Writing efficient, tight code for high-performance discrete GPUs - which, remember, are from either NVIDIA or ATI - requires access to the inner workings of the architecture and, really, an easy-to-program language and abstraction layer which translates code into GPU-talk. Big Business can afford to commission its own libraries and third-party tools, though. Big Business can also afford to buy the FireStream 9170 Stream Processor, pictured below. Note that there's no reference to it being based almost exclusively on the Radeon HD 3870 graphics card, albeit with a larger frame-buffer and 10x price.
AMD disclosed that its Stream Computing initiative - the term for programming non-gaming-related code on GPUs - will make it easier for Joe Bloggs (with a big brain) to get to the heart of its GPUs and code for GPGPU use by providing a range of open-source compilers (Brook+), and libraries - gratis. These fall under the FireStream SDK (Software Development Kit) that's gives the developer low-level access to the workings of the GPU, allowing for granular control, and the tools by which to program. If you know what you're doing, and plenty of bright sparks at scientific institutions and universities do, you can write your own code for ATI cards.
Understanding that the research community may well take advantage of the floating-point power on offer and writing code is now made easier as access it 'closer to the metal', how does it help you, the average consumer?
As it happens, many media-rich applications' code is wonderfully parallelisable, meaning that, if coded for, additional plug-ins could take the load off the CPU, place it on the broad, broad shoulders of the GPU, and execute in a more-timely fashion. As an example, during the CTO conference in Amsterdam, Holland, a high-definition clip was transcoded to MPEG2 HD. Running on a Radeon HD 3870 X2, with the Adobe Premier plug-in activated, the GPU ran at 4x a quad-core CPU's speed.

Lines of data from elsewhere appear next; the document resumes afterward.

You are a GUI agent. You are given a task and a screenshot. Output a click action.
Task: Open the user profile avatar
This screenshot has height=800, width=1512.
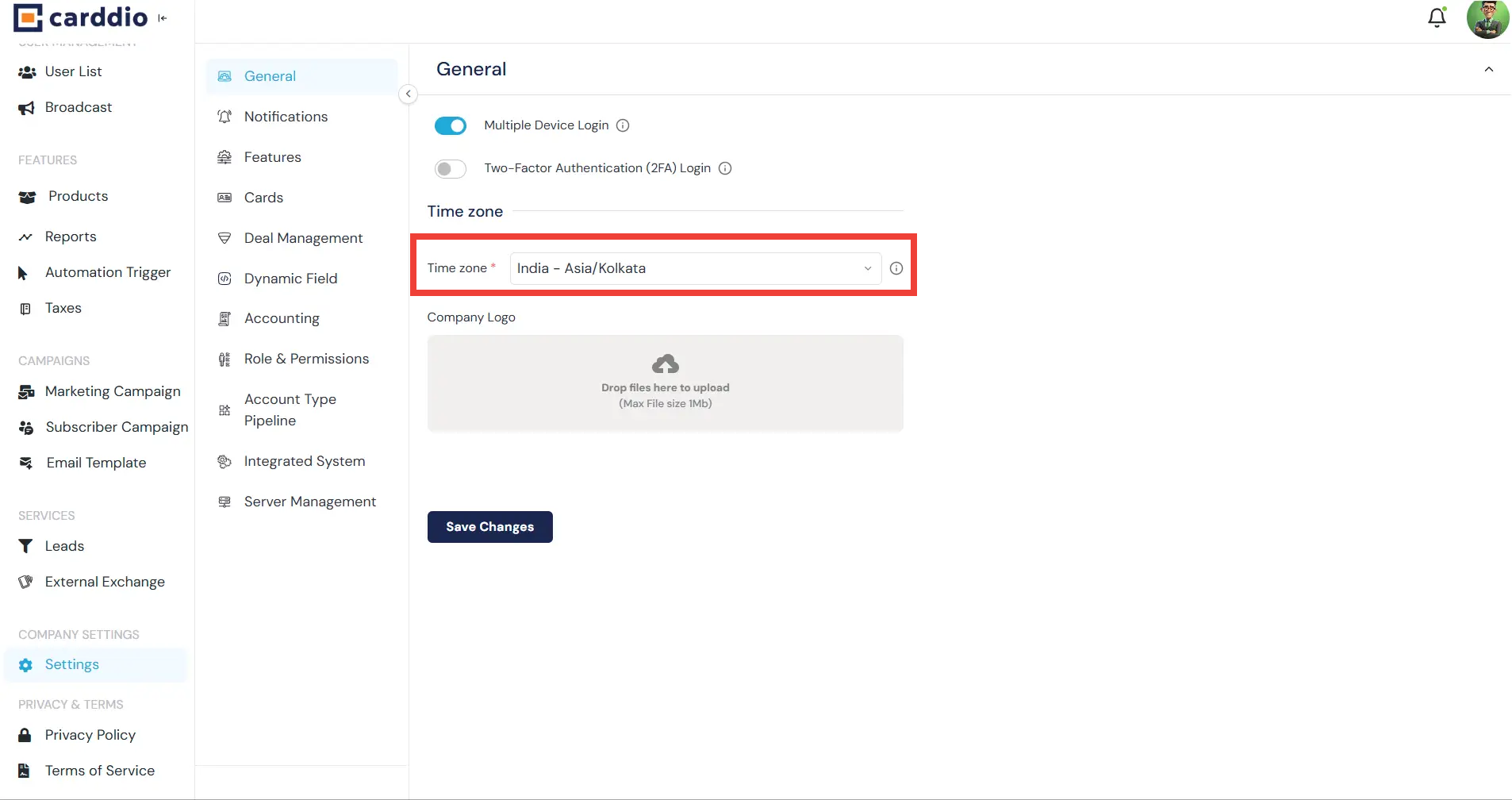[1487, 19]
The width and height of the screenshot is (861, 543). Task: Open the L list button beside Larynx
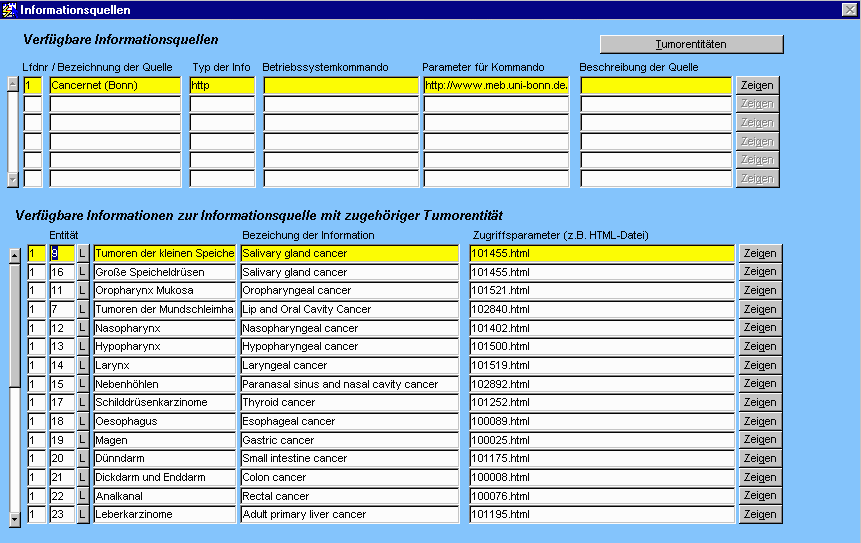pyautogui.click(x=83, y=365)
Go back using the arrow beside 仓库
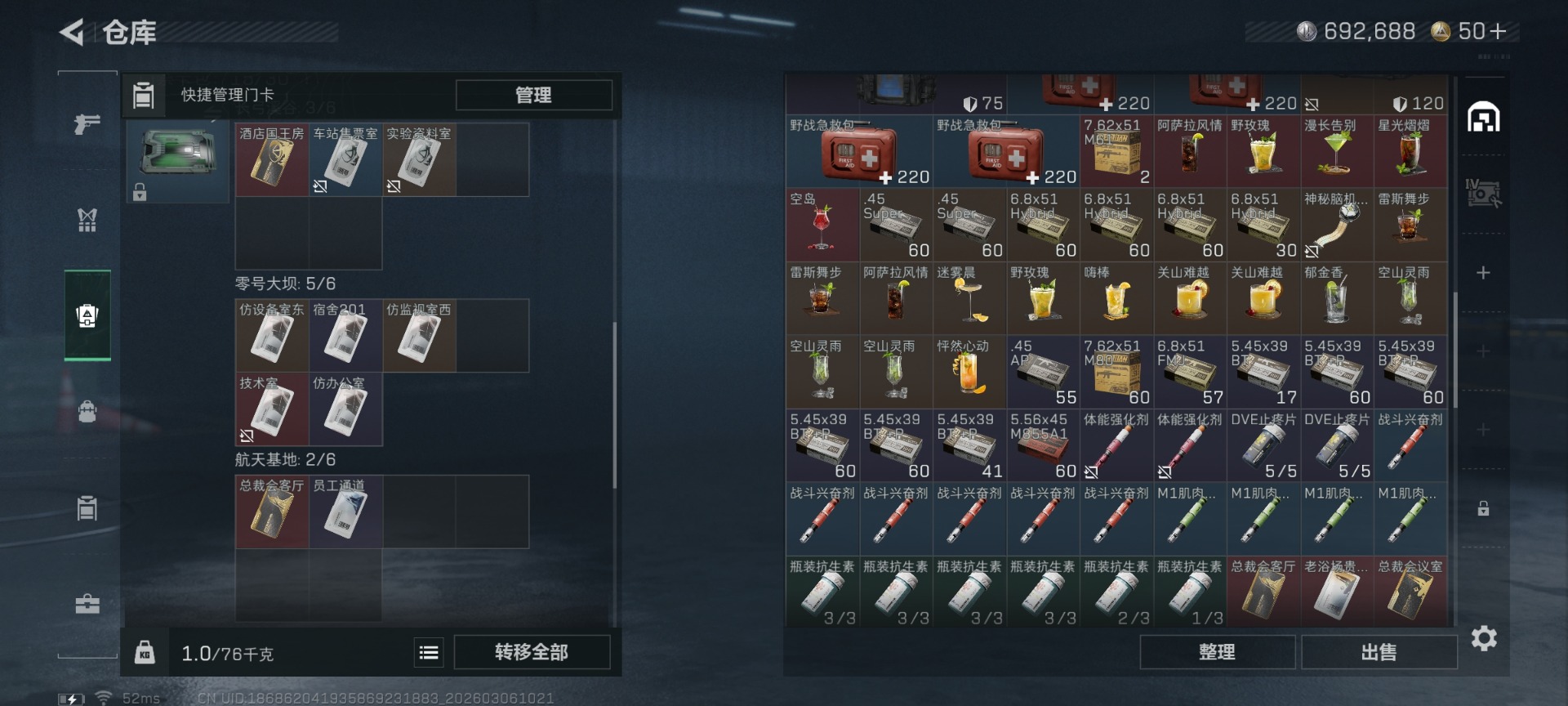Screen dimensions: 1568x706 tap(72, 33)
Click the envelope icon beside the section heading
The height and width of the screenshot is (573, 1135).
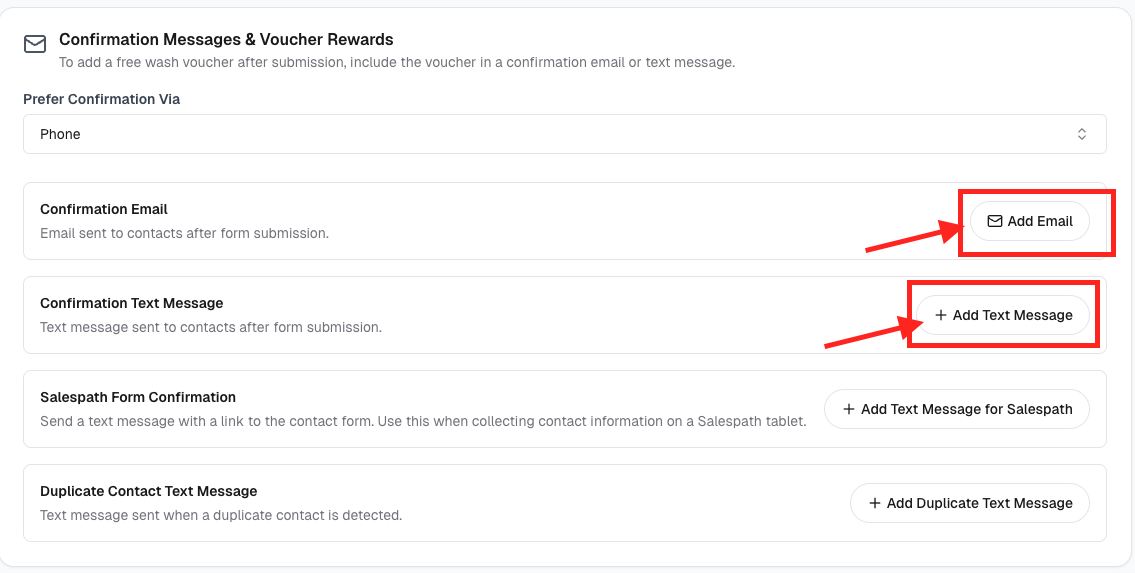pyautogui.click(x=35, y=45)
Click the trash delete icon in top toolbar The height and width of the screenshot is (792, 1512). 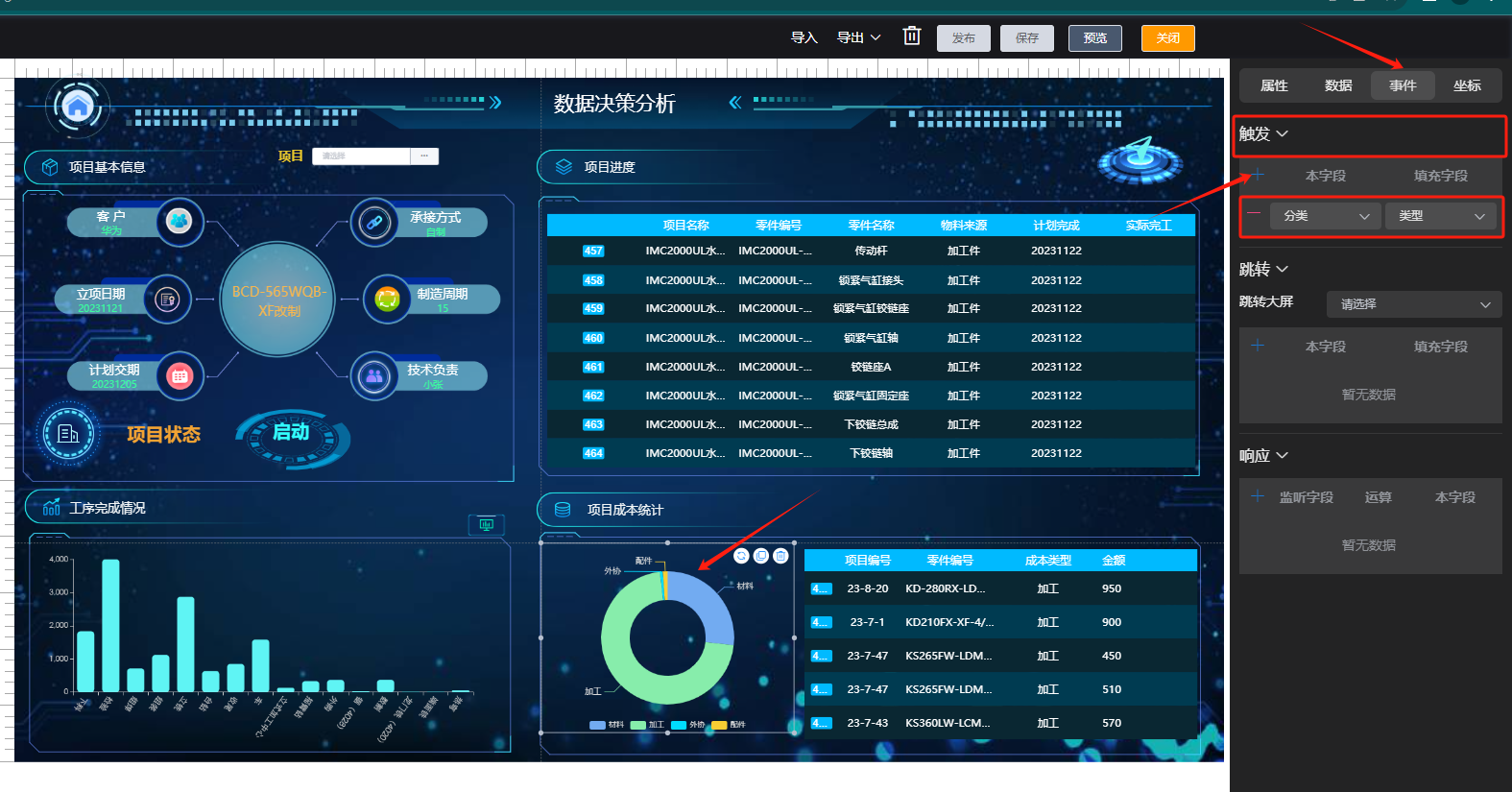pos(912,36)
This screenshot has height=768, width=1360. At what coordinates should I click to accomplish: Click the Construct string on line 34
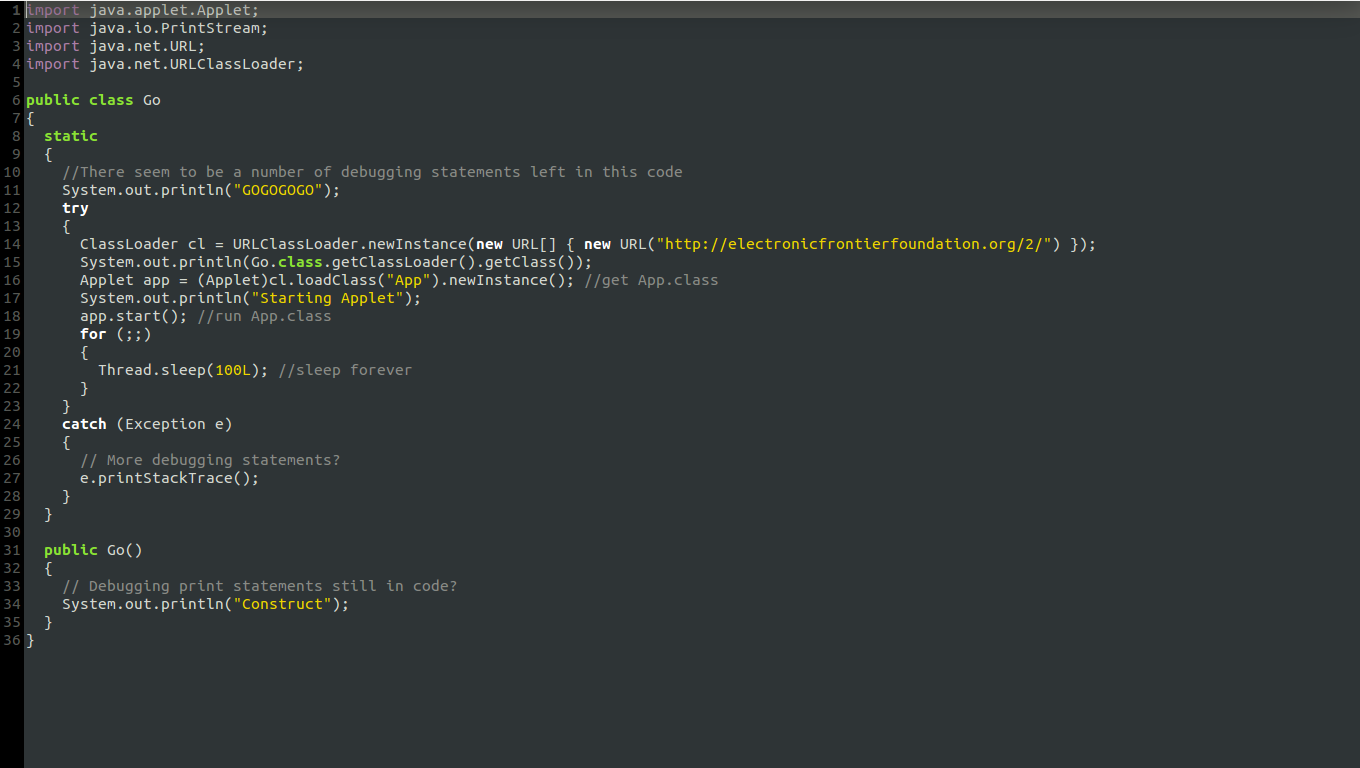pos(281,603)
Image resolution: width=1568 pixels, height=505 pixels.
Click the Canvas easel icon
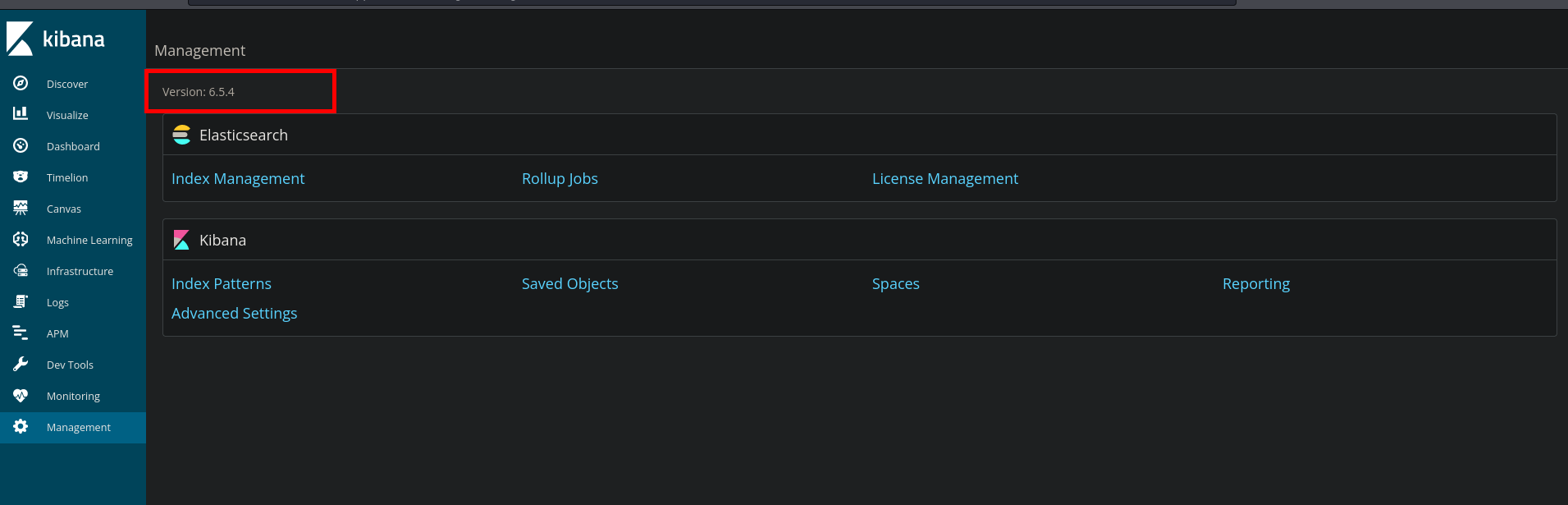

Now, it's clear that extensive developer-relations' support needs to be fostered and promoted before large software houses bother to take advantage of the GPU's massive horsepower, but we see GPGPU as more than just a fad. Rather, the burgeoning industry needs to be helped along via close collaboration with NVIDIA and AMD.
Transcoding HD material or delving into areas such as voice-recognition is still a time-consuming affair and any attempts to leverage the GPU for such tasks is nothing but sensible practice. It opens up the door for AMD to sell FireStream-branded cards at a wonderful premium, too.
After talking to Mike Houston, senior software architect for AMD's Stream Computing initiative, ATI had consciously designed present and upcoming GPUs with GPGPU usage firmly in mind. The Radeon HD 3870 is outfitted with double-precision floating-point accuracy - a feature that's not required when executing gaming code. Rather, it's useful in mission-critical instances where computational accuracy outweighs pure speed.
So the next time you look at the Radeon HD 3870 or NVIDIA GeForce 8800 GT in your machine, remember that it's more than just a graphics card; it's a floating-point monster that will increasingly be used for non-graphical tasks. We will see media-rich applications harness the TFLOPS on offer, so any initiative made to expedite and facilitate that process can only be seen as a good thing.
TeraFLOPs, who needs 'em? The answer is everyone. Bear that in mind when transcoding a two-hour HD feed or running Folding@Home.